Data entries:
*** Begin section ***
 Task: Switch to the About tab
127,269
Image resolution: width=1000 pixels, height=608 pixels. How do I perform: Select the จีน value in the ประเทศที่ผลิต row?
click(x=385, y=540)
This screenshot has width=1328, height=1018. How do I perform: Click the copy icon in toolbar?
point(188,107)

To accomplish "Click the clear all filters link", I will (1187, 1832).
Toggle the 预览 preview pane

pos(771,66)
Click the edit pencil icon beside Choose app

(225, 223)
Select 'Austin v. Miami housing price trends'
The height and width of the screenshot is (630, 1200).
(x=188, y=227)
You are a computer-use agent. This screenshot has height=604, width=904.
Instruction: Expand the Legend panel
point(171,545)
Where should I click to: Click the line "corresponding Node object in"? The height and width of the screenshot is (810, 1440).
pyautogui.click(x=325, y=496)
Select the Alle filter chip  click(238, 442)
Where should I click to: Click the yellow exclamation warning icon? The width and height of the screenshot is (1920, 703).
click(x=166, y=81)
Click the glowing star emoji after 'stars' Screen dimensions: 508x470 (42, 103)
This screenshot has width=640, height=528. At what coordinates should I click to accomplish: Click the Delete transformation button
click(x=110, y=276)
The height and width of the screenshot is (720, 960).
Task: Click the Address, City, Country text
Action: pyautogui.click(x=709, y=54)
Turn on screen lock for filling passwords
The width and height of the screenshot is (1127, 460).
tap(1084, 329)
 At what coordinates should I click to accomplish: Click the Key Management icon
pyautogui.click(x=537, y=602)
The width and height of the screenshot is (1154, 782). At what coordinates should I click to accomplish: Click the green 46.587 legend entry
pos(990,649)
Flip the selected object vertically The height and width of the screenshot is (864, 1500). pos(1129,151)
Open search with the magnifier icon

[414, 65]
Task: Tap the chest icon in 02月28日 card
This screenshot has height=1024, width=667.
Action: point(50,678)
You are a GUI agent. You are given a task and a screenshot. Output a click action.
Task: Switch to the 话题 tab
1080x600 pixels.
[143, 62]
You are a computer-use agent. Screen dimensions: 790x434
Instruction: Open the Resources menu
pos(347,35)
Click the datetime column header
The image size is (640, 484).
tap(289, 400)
*** End section ***
Work order -> Return, word for word, every line from the top of the entries down to the line that holds "Click the glowing", both included.

Worked solution ->
 Task: Switch to the About tab
127,269
Image resolution: width=1000 pixels, height=608 pixels. How do I perform: Select the จีน value in the ประเทศที่ผลิต row?
click(x=385, y=540)
This screenshot has width=1328, height=1018. How do I perform: Click the copy icon in toolbar?
point(188,107)

To accomplish "Click the clear all filters link", I will (1187, 1832).
Toggle the 预览 preview pane

pos(771,66)
Click the edit pencil icon beside Choose app

(225, 223)
Select 'Austin v. Miami housing price trends'
The height and width of the screenshot is (630, 1200).
(x=188, y=227)
You are a computer-use agent. This screenshot has height=604, width=904.
Instruction: Expand the Legend panel
point(171,545)
Where should I click to: Click the line "corresponding Node object in"? The height and width of the screenshot is (810, 1440).
pyautogui.click(x=325, y=496)
Select the Alle filter chip  click(238, 442)
Where should I click to: Click the yellow exclamation warning icon? The width and height of the screenshot is (1920, 703).
click(x=166, y=81)
Click the glowing star emoji after 'stars' Screen dimensions: 508x470 (42, 103)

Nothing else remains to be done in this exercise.